By John Rudoff
Feb 29, 2012
Sebastian Junger, the well-known author of The Perfect Storm and War, and director of Academy Award nominated documentary ‘Restrepo’, lectured to a sold-out audience of 2400 at Portland’s Literary Arts and Lecture Series on Thursday. The Arlene Schnitzer concert hall was almost filled.
Although better-known for The Perfect Storm, the entire subject of his talk was the lessons he learned and insight he gained from covering wars as a journalist and documentarian. In particular, he focused on the year he spent embedded with an American platoon of about 30 men in almost daily lethal combat in the Korengal Valley in Afghanistan.

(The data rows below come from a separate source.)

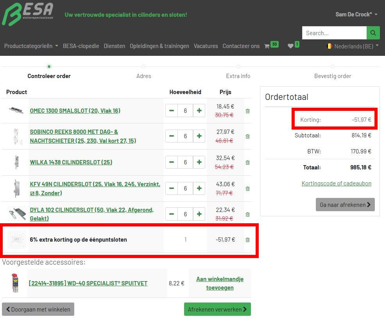The width and height of the screenshot is (385, 324).
Task: Delete OMEC 1300 SMALLSLOT with trash icon
Action: point(247,111)
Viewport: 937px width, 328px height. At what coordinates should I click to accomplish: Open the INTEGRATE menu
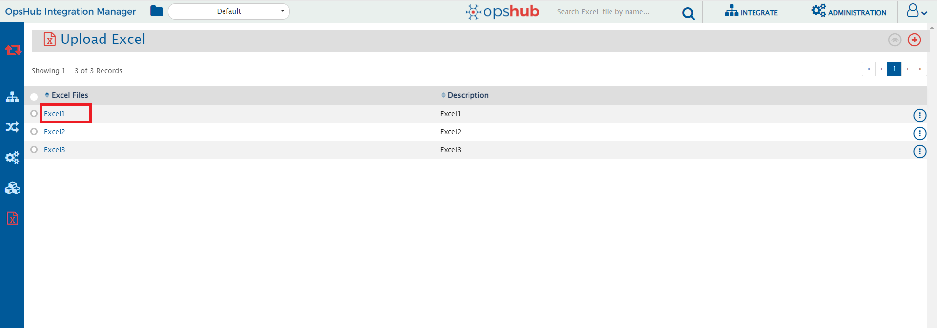751,12
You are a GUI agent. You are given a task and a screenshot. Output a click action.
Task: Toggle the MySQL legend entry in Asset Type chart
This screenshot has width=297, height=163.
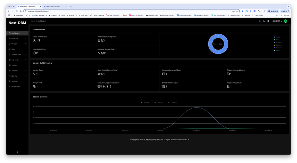click(277, 37)
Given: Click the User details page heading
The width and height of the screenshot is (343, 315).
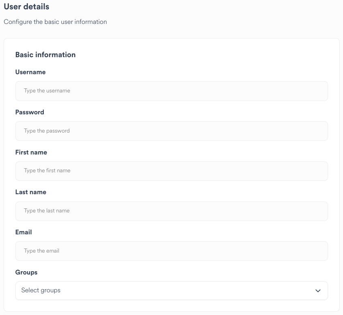Looking at the screenshot, I should pos(26,6).
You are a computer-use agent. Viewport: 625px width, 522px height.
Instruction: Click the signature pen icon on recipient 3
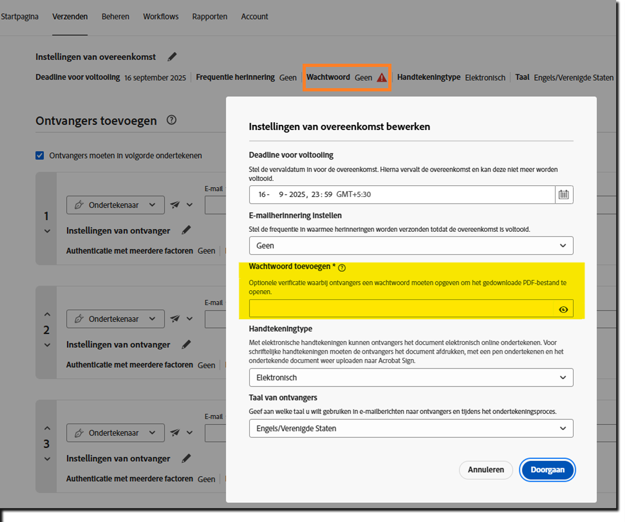79,433
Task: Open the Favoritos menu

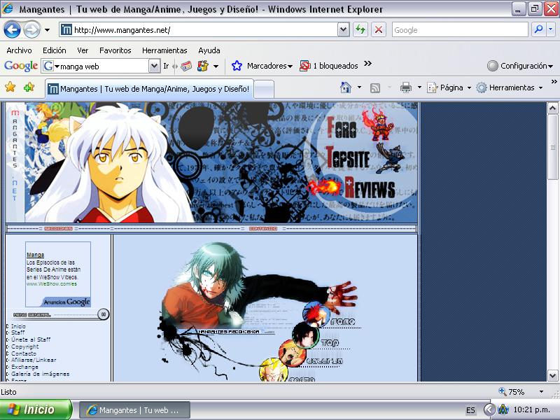Action: click(115, 50)

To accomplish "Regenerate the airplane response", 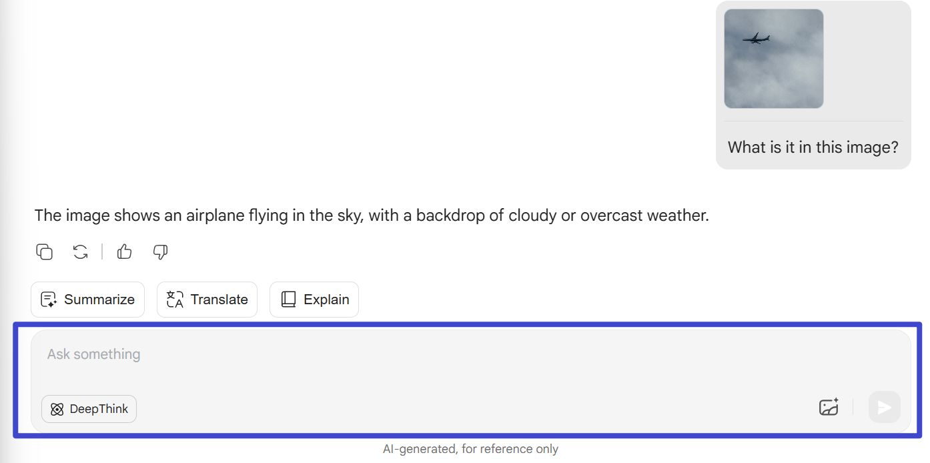I will tap(80, 252).
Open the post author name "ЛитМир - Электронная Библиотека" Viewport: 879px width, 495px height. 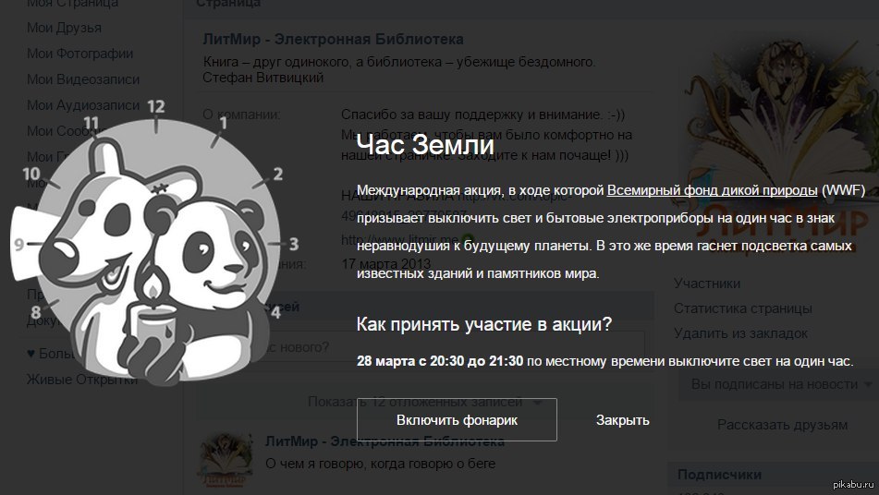385,441
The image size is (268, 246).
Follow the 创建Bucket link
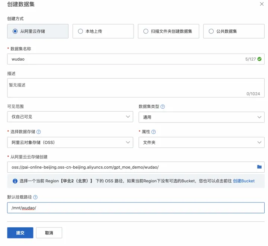pyautogui.click(x=244, y=181)
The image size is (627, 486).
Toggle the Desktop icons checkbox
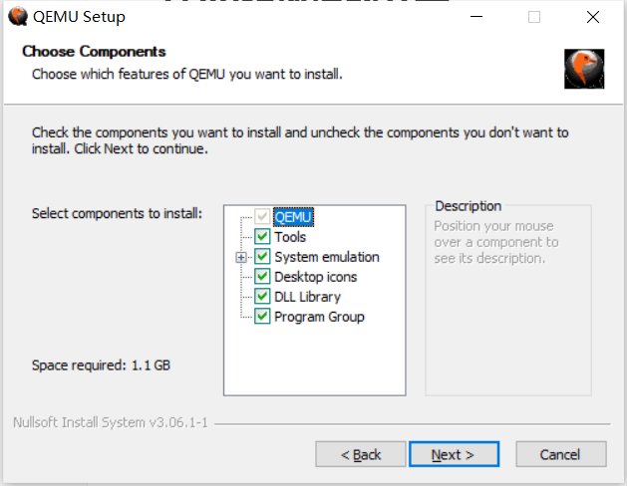pyautogui.click(x=262, y=276)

A man of immense gravitas, he distilled his topic into two paradoxes. War is ghastly and ugly, but we are drawn to it both as ‘entertainment’ (in the form of books and movies) and as a choice, usually made by young men. Second, while it may demand of warriors supreme sacrifice, the capacity to choose that sacrifice—devotion to the group—is a choice available to all soldiers regardless of whatever other foibles they may have. The reward they attain is not just a bath of adrenalin, but the approbation of their fellow soldiers. When asked after the lecture how soldiers managed that capacity for group bonding and self-sacrifice, he replied that this was one of the things they most missed in their return to civilian life—they had to ‘shut off’ this all-important part of their lives in combat.